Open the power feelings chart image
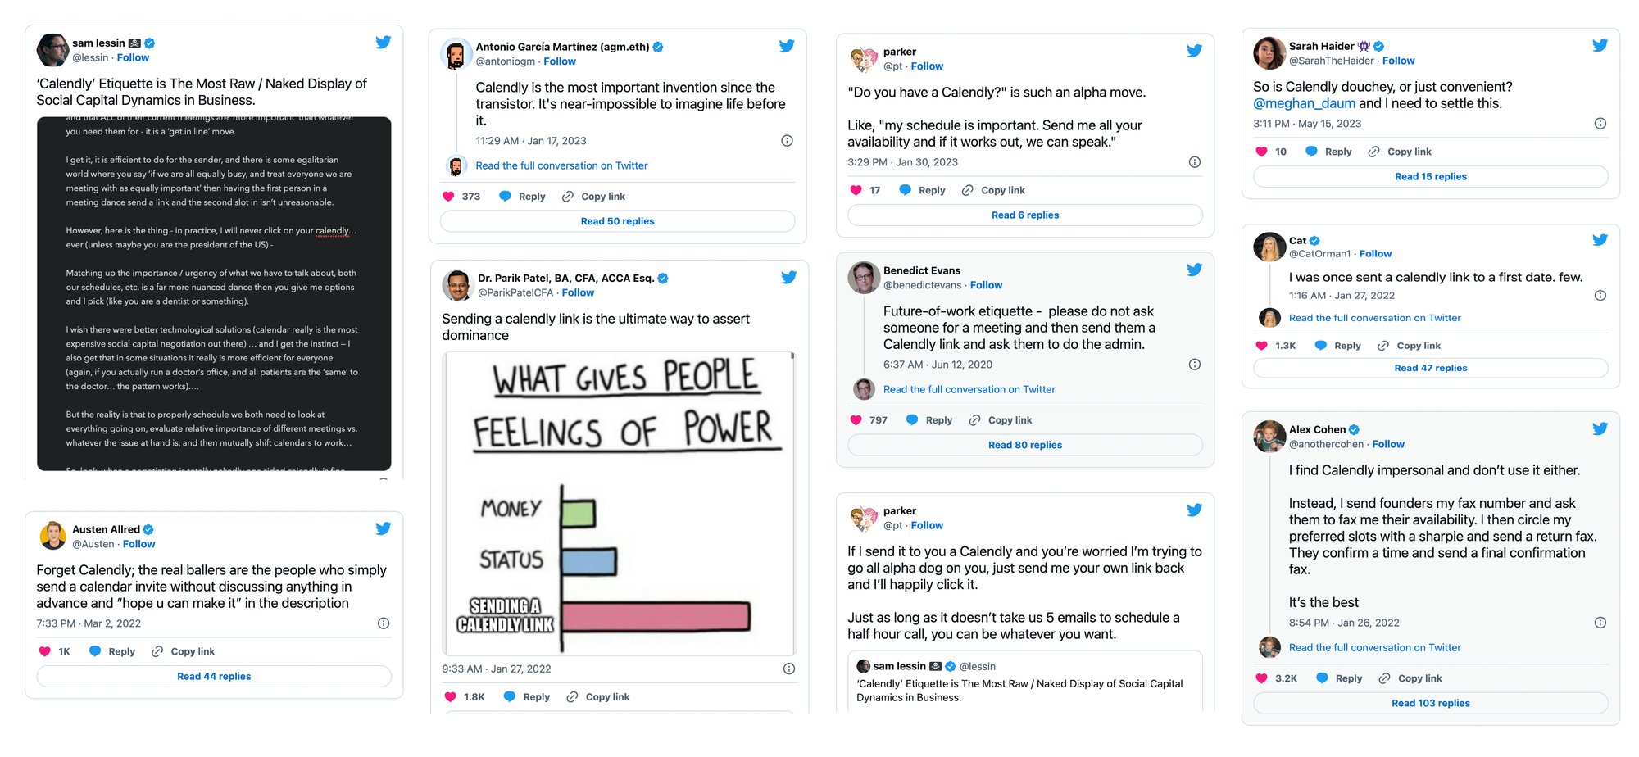This screenshot has height=757, width=1639. [x=619, y=504]
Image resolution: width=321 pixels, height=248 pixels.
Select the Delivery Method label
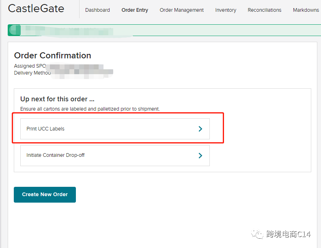[x=32, y=73]
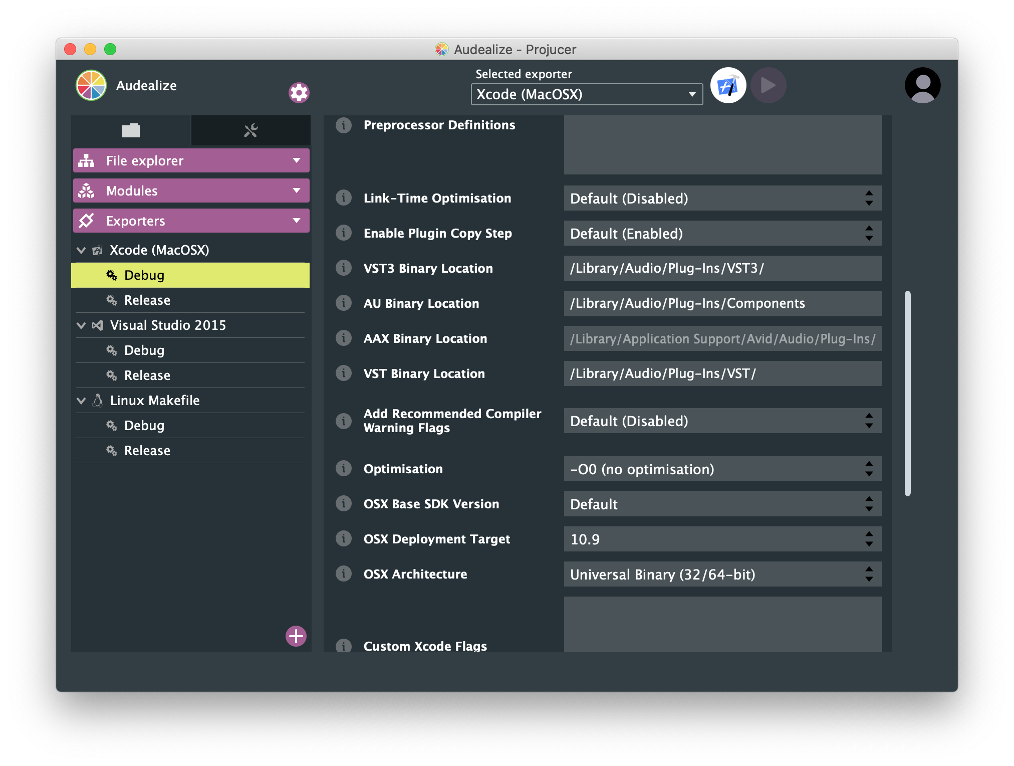Click the save and open in Xcode icon
1014x766 pixels.
click(727, 85)
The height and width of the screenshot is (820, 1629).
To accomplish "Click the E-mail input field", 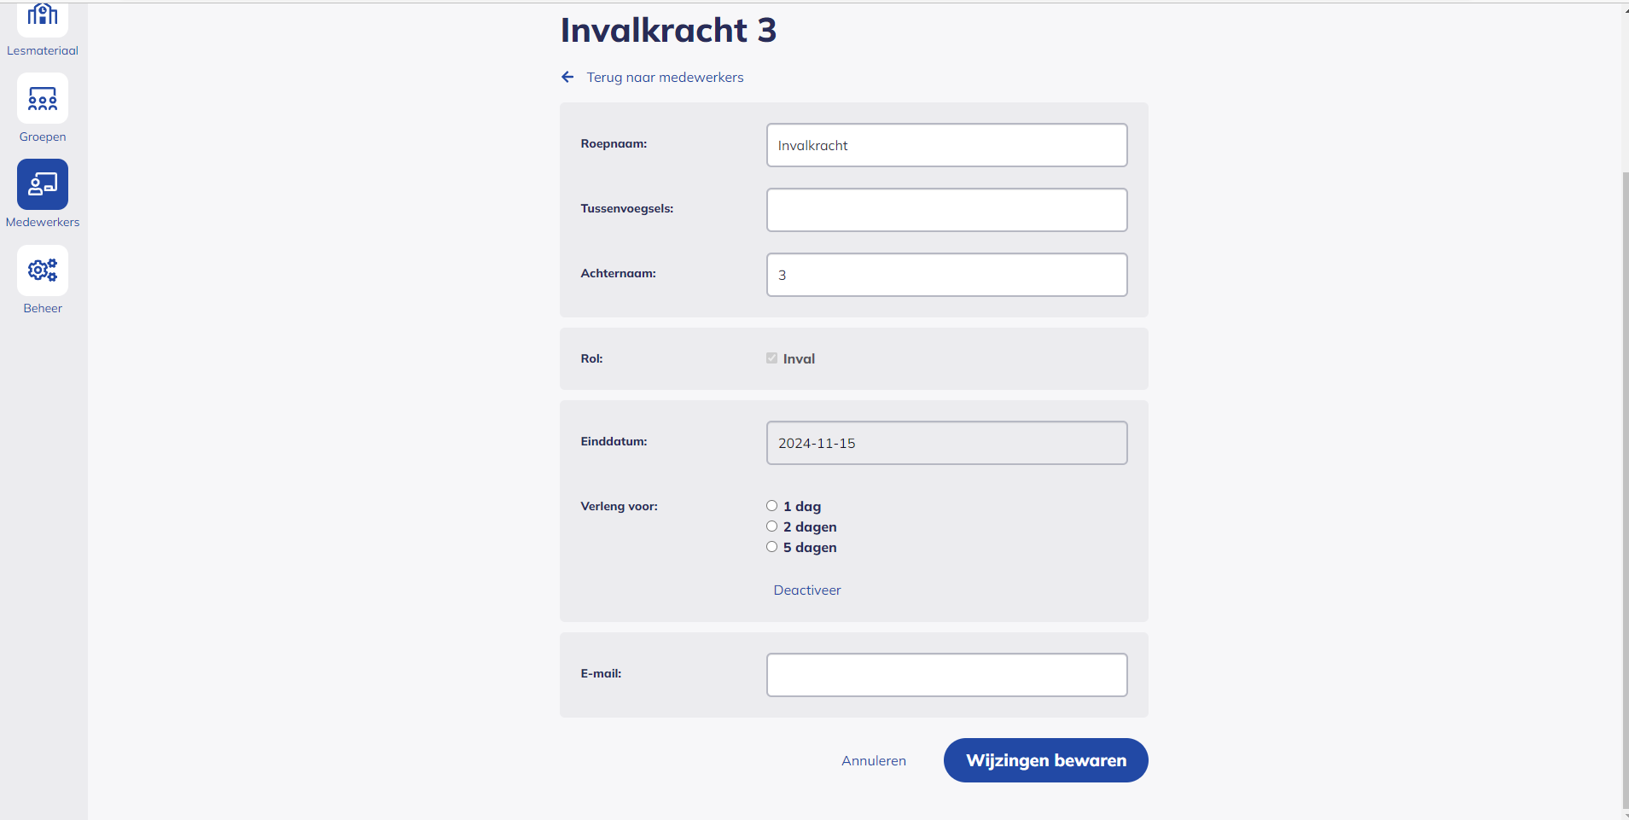I will 946,675.
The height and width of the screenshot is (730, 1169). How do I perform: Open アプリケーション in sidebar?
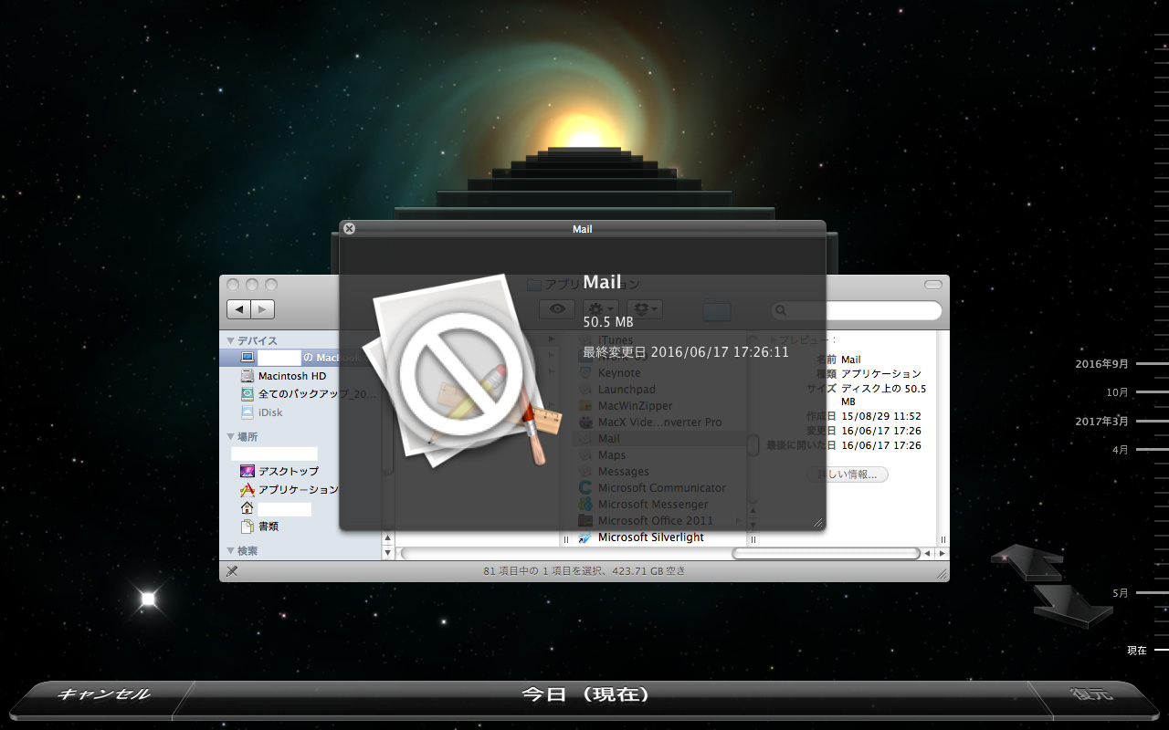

☆ ☆ ☆ ☆ ☆ ☆ ☆

§ Written task:
Can you set down, word for word, the lines from the start of the lines above through the line holding "click(727, 85)", inclusive, leaving the pictures out?

§ In response:
Open the power feelings chart image
This screenshot has height=757, width=1639. [x=619, y=504]
Image resolution: width=321 pixels, height=248 pixels.
Select the Delivery Method label
[x=32, y=73]
Click the save and open in Xcode icon
1014x766 pixels.
click(727, 85)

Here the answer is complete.